Guest essay by Eric Worrall
As Hurricane Harvey survivors struggle with the aftermath, the cleanup, with power outages and portable generators, reporters far away in comfortable offices in New York think they have a solution to their problems; a new carbon tax.
We Don’t Deny Harvey, So Why Deny Climate Change?
Nicholas Kristof SEPT. 2, 2017
Imagine that after the 9/11 attacks, the conversation had been limited to the tragedy in Lower Manhattan, the heroism of rescuers and the high heels of the visiting first lady — without addressing the risks of future terrorism.
That’s how we have viewed Hurricane Harvey in Houston, as a gripping human drama but without adequate discussion of how climate change increases risks of such cataclysms.

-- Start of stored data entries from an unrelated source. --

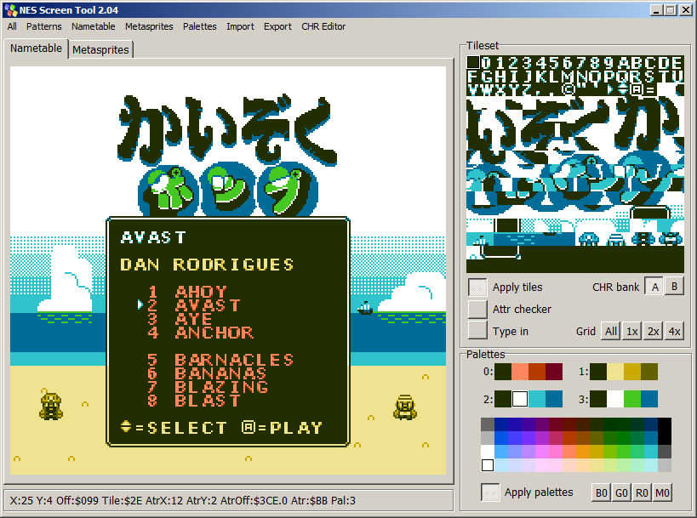Open the Export menu
The image size is (697, 518).
[277, 26]
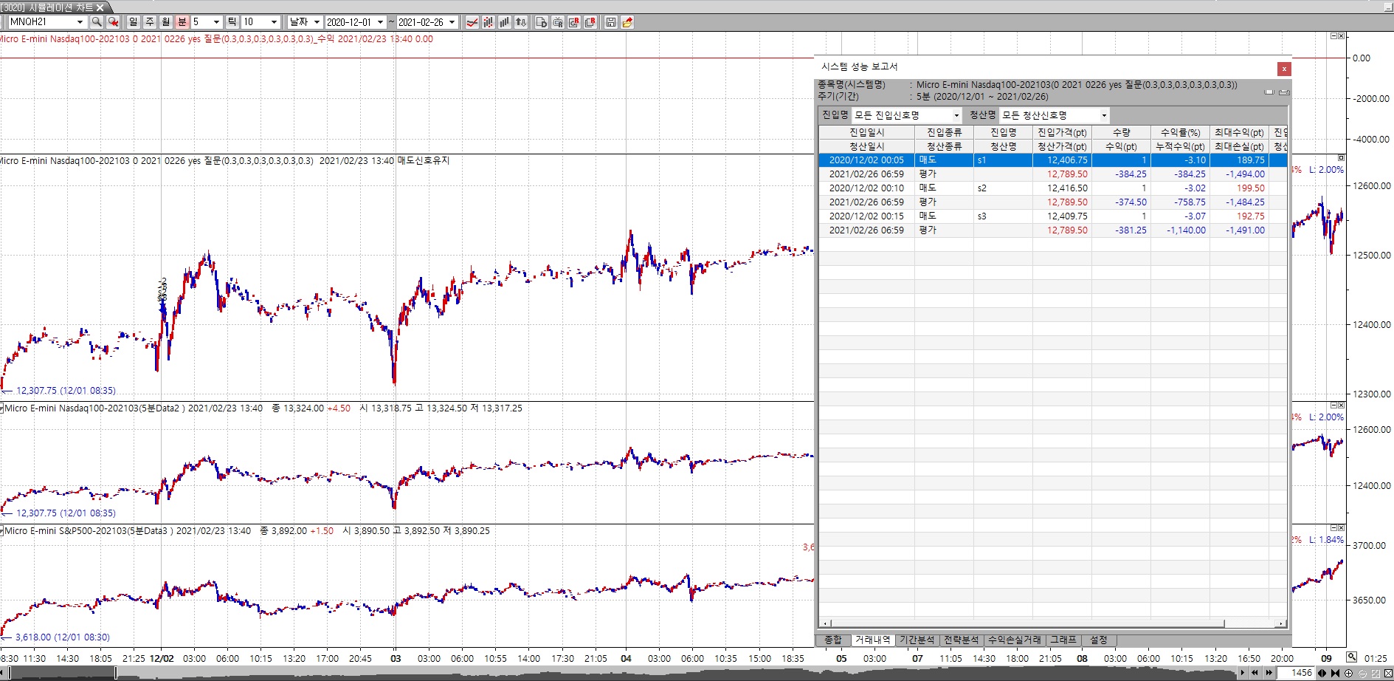Open the 수익손실거래 tab
The width and height of the screenshot is (1394, 681).
(x=1014, y=640)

We can’t have an intelligent conversation about Harvey without also discussing climate change.
Remember also that we in the rich world are the lucky ones. We lose homes to climate change, but in much of the world families lose something far more precious: their babies. Climate change increases risks of war, instability, disease and hunger in vulnerable parts of the globe, and I was seared while reporting in Madagascar about children starving apparently as a consequence of climate change.
An obvious first step is to embrace the Paris climate accord. A second step would be to put a price on carbon, perhaps through a carbon tax to pay for tax cuts or disaster relief.
We also must adapt to a new normal — and that’s something Democratic and Republican politicians alike are afraid to do. We keep building in vulnerable coastal areas and on flood plains, pretty much daring Mother Nature to whack us.
A week and a half ago, Republicans and Democrats traveled to see the solar eclipse and gazed upward at the appointed hour, because they believed scientific predictions about what would unfold. Why can’t we all similarly respect scientists’ predictions about our cooking of our only planet?
I once had to power my home for a week from a portable generator, thanks to outages caused by a major tropical storm. A portable generator is an expensive way to produce power, but its better than letting the food spoil.
The last thing people in that situation need is higher fuel bills.